Let $X$ be a complete metric space and $Y$ be a subspace of $X$. Prove that $Y$ is complete iff it is closed.
My attempt: Firstly, suppose that $Y$ is closed. We want to show that $Y$ is complete.
Let $\{y_{n}\}$ be a Cauchy sequence in $Y$.Since, $Y$ is a subspace of $X$. So $\{y_{n}\}$ be a Cauchy in $X$ too.
Since, $X$ is a complete metric space. This implies that every Caucht sequence in $X$ converges in $X$. This implies the Cauchy sequence $\{y_{n}\}$ converges to $y$(say).
Since $Y$ is closed; so it contains all of its limit points. This implies $y \in Y$.
This shows that every Cauchy sequence $Y$ is convergent. Hence, $Y$ is complete.
Converse: Suppose that $Y$ is complete. We want to show $Y$ is closed.
Let $\{y_{n}\}$ be a Cauchy sequence in $Y$.
Since $Y$ is complete. This implies that every Cauchy sequence in $Y$ converges to a limit (say $y$) and $y \in Y$.
This implies $\{y_{n}\}$ converges to $y$ and $y \in Y$. This implies $Y$ contains all of its limit points.
Hence, $Y$ is closed.
Can anyone suggest me, is idea correct to proof this result?

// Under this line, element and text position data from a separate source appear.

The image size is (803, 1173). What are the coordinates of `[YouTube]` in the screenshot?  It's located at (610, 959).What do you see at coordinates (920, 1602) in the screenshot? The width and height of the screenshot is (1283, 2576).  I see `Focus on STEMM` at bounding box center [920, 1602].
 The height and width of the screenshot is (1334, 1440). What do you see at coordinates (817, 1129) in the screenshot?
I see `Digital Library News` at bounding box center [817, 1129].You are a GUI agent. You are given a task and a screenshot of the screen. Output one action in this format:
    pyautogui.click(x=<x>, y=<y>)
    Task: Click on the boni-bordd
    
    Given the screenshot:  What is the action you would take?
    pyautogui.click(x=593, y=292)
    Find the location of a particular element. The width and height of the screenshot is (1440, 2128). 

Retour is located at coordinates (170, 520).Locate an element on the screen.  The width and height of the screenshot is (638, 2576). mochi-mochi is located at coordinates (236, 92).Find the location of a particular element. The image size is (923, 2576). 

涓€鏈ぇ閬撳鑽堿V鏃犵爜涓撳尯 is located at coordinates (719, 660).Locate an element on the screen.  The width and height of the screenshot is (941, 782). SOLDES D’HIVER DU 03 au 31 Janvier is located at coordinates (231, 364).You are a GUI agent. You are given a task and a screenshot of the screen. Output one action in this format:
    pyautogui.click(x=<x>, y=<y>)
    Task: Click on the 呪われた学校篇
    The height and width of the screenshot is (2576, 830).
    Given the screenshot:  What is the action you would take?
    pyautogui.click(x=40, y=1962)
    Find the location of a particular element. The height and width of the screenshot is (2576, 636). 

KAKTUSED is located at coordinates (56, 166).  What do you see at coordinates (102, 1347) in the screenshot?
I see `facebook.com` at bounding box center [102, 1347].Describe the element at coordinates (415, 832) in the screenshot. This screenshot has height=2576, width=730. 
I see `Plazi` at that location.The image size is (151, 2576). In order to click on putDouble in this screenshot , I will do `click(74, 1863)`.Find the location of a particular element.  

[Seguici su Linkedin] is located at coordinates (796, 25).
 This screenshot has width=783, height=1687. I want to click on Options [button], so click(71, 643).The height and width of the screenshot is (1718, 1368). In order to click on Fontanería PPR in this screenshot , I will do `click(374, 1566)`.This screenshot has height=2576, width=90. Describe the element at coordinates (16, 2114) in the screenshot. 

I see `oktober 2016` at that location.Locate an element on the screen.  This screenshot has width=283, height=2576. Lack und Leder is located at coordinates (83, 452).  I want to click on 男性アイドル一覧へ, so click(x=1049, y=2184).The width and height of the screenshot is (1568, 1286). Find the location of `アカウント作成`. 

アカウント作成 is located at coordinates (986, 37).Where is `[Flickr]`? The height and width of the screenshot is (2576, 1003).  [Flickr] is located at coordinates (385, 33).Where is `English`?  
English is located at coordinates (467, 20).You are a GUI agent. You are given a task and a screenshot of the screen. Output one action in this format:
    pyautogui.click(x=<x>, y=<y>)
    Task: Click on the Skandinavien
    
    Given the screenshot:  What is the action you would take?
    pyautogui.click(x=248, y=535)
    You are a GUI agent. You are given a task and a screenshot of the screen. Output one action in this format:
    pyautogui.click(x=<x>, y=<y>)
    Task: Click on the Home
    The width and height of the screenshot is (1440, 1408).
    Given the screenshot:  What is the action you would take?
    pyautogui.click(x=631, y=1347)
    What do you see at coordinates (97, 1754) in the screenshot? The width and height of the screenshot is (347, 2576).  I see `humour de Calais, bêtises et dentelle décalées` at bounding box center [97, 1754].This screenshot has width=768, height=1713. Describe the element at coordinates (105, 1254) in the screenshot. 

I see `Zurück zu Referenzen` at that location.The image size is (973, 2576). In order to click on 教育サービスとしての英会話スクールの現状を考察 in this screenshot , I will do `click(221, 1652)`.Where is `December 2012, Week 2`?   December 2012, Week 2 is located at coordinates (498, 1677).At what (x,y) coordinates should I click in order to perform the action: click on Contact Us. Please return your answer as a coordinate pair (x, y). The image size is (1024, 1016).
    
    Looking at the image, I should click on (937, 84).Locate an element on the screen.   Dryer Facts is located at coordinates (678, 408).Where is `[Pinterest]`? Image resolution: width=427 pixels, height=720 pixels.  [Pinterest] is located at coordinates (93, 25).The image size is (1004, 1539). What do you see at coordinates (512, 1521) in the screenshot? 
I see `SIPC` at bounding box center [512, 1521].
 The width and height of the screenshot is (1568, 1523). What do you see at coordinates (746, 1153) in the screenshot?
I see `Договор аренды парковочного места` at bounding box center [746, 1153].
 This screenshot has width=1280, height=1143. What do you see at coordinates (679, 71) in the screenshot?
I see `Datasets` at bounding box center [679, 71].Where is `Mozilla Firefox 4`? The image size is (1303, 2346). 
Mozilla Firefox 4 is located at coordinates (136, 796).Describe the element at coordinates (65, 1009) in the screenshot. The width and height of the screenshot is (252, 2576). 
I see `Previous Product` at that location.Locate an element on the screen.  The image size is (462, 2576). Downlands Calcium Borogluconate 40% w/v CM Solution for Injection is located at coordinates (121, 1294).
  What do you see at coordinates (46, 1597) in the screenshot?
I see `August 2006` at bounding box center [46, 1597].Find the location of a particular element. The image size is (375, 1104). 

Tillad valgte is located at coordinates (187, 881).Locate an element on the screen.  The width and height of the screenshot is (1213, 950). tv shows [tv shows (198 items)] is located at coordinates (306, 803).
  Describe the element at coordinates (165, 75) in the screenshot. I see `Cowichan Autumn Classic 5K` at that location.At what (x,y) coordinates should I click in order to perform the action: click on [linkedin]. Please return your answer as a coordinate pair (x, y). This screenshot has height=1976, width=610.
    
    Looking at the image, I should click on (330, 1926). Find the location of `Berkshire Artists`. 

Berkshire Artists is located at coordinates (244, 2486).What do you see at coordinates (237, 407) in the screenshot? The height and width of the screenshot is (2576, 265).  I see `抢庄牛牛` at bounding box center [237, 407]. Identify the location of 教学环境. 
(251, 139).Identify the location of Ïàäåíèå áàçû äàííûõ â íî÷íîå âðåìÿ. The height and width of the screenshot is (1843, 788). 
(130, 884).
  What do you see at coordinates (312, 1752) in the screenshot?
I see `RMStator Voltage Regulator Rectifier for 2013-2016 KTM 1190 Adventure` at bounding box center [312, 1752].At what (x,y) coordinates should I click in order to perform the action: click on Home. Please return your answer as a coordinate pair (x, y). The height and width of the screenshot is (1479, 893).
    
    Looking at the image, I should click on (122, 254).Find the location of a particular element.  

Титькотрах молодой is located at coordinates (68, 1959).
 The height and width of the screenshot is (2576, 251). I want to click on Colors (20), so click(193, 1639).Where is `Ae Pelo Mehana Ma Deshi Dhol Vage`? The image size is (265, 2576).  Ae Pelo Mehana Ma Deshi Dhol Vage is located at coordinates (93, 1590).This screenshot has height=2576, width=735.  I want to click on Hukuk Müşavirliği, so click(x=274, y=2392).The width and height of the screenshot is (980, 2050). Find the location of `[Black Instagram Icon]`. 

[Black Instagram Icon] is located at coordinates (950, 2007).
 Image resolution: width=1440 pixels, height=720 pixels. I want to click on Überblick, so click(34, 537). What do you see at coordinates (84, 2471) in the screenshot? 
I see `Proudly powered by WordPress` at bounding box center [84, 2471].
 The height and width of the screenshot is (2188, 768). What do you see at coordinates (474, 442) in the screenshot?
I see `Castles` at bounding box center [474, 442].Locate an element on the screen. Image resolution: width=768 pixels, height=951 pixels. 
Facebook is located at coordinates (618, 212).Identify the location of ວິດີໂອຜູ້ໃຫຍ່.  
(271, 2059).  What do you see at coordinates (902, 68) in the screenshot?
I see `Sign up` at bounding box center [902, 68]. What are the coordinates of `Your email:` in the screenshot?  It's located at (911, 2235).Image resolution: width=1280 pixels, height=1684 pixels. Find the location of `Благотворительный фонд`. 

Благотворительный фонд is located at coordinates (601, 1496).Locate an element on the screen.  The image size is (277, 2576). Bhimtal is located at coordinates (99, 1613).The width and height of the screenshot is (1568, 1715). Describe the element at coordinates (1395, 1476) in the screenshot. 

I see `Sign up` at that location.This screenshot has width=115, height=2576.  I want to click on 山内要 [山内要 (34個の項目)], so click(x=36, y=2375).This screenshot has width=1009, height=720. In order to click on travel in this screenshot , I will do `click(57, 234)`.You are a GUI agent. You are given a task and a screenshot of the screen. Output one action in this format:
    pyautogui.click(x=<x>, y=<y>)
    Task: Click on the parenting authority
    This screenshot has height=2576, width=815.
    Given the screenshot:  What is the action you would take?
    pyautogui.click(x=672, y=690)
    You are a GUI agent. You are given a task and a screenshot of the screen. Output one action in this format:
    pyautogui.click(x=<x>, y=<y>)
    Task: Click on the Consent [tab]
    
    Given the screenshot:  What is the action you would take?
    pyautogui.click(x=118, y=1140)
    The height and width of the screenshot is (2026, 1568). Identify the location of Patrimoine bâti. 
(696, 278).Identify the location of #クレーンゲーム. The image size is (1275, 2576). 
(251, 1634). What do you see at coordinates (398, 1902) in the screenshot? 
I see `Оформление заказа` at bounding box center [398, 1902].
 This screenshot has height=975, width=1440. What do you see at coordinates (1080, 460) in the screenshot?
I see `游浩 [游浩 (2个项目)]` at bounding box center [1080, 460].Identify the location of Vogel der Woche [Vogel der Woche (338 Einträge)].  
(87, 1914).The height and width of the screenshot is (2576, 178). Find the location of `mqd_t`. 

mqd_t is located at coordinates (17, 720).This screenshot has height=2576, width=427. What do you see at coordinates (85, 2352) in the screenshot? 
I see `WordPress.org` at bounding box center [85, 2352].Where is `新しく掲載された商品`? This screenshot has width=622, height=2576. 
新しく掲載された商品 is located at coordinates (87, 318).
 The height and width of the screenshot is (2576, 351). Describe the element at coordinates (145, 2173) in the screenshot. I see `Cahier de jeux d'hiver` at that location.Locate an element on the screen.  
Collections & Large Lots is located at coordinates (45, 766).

Your proof that $Y$ is closed isn’t complete: you haven’t actually shown that if $x\in X$ is an arbitrary limit point of $Y$, then $x\in Y$. For this you have to start with an arbitrary limit point $x$ of $Y$. $X$ is a metric space, so there is a sequence $\langle y_n:n\in\Bbb N\rangle$ in $Y$ that converges to $x$. This sequence is of course Cauchy, so it must converge to a point of $Y$. But in a metric space — indeed, in any Hausdorff space — a sequence cannot converge to two different points, so $x$ must be in $Y$. Thus, $Y$ contains all of its limit points and is therefore closed.